Time-resolved analysis of transcription kinetics in single live mammalian cells

In eukaryotic cells, RNA polymerase II synthesizes mRNA in three stages, initiation, elongation, and termination, and numerous factors determine how quickly a gene is transcribed to produce mRNA molecules through these steps. However, there are few techniques available to measure the rate of each step in living cells, which prevents a better understanding of transcriptional regulation. Here, we present a quantitative analysis method to extract kinetic rates of transcription from time-lapse imaging data of fluorescently labeled mRNA in live cells.
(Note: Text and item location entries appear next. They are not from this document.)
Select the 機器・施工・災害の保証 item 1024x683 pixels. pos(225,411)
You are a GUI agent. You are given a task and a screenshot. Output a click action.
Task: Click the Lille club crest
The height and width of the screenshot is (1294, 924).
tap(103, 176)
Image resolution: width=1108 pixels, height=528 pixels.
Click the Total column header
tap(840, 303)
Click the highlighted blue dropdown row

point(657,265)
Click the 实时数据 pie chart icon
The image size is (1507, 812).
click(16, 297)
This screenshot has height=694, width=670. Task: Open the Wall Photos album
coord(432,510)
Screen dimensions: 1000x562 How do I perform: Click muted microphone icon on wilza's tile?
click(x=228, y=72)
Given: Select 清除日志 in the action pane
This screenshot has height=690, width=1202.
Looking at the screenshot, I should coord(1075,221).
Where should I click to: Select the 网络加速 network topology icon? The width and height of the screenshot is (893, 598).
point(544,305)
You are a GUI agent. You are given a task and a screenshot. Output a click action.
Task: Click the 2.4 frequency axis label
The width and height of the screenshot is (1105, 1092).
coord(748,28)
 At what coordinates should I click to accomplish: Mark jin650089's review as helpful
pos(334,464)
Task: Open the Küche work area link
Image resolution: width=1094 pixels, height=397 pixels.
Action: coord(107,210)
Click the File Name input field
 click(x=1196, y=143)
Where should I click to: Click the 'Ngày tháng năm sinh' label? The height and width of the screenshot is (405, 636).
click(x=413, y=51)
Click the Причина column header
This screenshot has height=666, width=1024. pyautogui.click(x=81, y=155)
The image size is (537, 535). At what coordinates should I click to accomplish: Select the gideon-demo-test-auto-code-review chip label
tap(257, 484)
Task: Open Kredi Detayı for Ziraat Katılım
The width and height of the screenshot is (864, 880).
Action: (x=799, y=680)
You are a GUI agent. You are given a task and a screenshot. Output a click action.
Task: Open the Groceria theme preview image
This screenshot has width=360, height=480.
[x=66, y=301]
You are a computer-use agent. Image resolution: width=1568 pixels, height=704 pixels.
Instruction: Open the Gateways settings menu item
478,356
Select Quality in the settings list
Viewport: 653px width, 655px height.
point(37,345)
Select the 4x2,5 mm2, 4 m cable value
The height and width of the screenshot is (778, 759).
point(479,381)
Using embryonic fibroblasts cultured from two knock-in mouse models, we monitored transcription of beta-actin and Arc mRNA labeled with MS2 and PP7 stem-loop systems, respectively. After inhibiting transcription initiation, we measured the elongation rate and the termination time by fitting the time trace of transcription intensity with a mathematical model function. We validated our results by comparing them with those from an autocorrelation analysis and stochastic simulations. This live-cell transcription analysis method will be useful for studying the regulation of elongation and termination steps, providing insight into the diverse mechanisms of transcriptional processes.

Automated summary

In this study, a new method was proposed to measure the kinetic rates of transcription in live cells, providing a better understanding of transcriptional regulation. By monitoring fluorescently labeled mRNA in time-lapse imaging data, the transcription rates of initiation, elongation, and termination steps were extracted and validated using a mathematical model. This method will be useful for studying the regulation mechanisms of elongation and termination steps in transcriptional processes.